Nonetheless, this has been fantastic brain food. Undoubtedly it has met the goal of not just adding a tool to the toolbox, but casting the existing tools in a new light such that they all become more powerful.

GHCi, version 8.10.7: https://www.haskell.org/ghc/  :? for help
[1 of 2] Compiling Alphametics      (src/Alphametics.hs, interpreted )
[2 of 2] Compiling Paths_alphametics (Paths_alphametics.hs, interpreted )
Ok, two modules loaded.

*Paths_alphametics Alphametics> solve "SEND + MORE == MONEY"
Just [('D',7),('E',5),('Y',2),('N',6),('R',8),('O',0),('S',9),('M',1)]

Guided Walkthrough

If I found reading other people's solutions not always as illuminating as I would hope, I feel I may be of service by providing notes on interpreting mine, a few lines at a time. Open up the source code so you can follow along. Let's begin.

module Alphametics (solve) where

The boilerplate provided by Exercism expects your solution to be in a module called Alphametics and that you will expose a function called solve. The boilerplate wraps this in a test framework that checks your code with a set of validation inputs.

import Data.Char (isSpace)
import Data.List (nub, intersect, transpose, elemIndex)
import Data.Maybe (fromJust)

I used 3 libraries from the Data module, electing to specify the symbols I wanted explicitly so I knew exactly what was being imported and I don't pollute my namespace with everything in the library. All three libraries are in the base package which is distributed with Haskell, so I didn't need to install any additional dependencies. I've found that there are not many programs I can write without importing something from these three, given how fundamental the types Char, List and Maybe are. I wonder if I'm stuck reaching for these hammers even when my problem is not a nail?

**Goals:**
1. List every function the Alphametics walkthrough imports by name in its import lines.
2. Continue the Alphametics walkthrough from its final sentence.

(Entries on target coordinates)
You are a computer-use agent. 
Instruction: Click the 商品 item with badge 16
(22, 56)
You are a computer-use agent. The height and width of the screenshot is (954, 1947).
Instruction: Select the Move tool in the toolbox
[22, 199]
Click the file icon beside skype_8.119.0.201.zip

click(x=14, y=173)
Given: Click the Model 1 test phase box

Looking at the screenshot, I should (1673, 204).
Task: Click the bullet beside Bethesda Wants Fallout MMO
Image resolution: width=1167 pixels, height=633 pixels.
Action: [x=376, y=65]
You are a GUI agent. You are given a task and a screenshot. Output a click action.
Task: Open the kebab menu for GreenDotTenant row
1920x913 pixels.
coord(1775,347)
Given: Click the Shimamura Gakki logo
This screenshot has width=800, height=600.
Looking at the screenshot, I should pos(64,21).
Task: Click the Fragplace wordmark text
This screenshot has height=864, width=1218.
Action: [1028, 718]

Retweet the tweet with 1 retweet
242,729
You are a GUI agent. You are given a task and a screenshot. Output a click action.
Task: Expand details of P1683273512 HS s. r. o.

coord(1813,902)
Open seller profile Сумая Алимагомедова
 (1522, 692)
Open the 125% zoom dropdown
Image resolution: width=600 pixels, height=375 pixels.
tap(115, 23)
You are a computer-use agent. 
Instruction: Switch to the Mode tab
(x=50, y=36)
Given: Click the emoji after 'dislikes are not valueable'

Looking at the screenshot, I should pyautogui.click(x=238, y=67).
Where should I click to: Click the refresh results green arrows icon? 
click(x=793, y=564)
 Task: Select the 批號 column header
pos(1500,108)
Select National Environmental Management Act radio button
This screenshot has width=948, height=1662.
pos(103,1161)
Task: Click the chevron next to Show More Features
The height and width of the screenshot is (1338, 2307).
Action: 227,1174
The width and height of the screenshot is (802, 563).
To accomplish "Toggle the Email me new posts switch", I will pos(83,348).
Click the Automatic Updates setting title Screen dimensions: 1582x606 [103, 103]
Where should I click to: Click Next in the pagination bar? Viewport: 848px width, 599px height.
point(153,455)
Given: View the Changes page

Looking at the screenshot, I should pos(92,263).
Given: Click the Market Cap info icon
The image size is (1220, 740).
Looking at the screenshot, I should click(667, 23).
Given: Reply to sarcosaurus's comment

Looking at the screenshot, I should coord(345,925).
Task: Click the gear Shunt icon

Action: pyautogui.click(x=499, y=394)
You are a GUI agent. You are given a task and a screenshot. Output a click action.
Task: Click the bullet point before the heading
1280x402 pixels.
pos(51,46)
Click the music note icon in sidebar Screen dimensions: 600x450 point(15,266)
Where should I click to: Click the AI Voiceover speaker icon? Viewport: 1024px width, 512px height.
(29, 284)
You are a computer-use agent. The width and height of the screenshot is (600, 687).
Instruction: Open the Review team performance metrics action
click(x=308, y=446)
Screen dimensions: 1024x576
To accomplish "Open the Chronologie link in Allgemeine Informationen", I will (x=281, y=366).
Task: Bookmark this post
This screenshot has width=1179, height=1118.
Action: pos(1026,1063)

**Answers for the exercise:**
1. isSpace, nub, intersect, transpose, elemIndex, fromJust

2.
solve :: String -> Maybe [(Char, Int)]

Again, this is provided in the boilerplate - we are expected to write a function called solve that accepts a String as an argument and returns a list of (Char, Int) pairs, maybe. In other words, if the String cannot be solve 'd, it should indicate that by returning Nothing instead of Just [(Char, Int)] .

solve input = if length solutions == 1 then Just $ zip charMap (head solutions) else Nothing

One of the biggest paradigm shifts in FP is to not think of a solution as a series of steps executed in order, but as a series of functions that can be combined to define the solution. In other words, instead of starting by creating all your variables and incrementally modifying them with flow control structures to eventually produce the output, you start with a definition of your output and provide all the sub-definitions necessary for that definition to be complete.

You can see how I grappled with understanding what it meant to think of the output first rather than the "preparation" first here. In one of the kindest responses I've had to a noob question on SO, I was encouraged to think that my feeble answer to my own question was on the right track. Thus, I've come to use the pattern in the solve input line a lot. That is, I tend to only put the last bit of window dressing in the first line. All the hard work happens later in the where expressions. Since solve returns a Maybe, I simply put the if statement in which ultimately produces the Nothing or Just according to the appropriate criteria.

This is a headspin for us lowly imperative souls, because at this point we haven't even produced anything that can be wrapped in a Just, let alone determined what the criteria would be for producing Nothing. But I've seen this pattern enough, and successfully used it enough now, that I'm confident it is often a sufficient and useful, if not necessary, pattern.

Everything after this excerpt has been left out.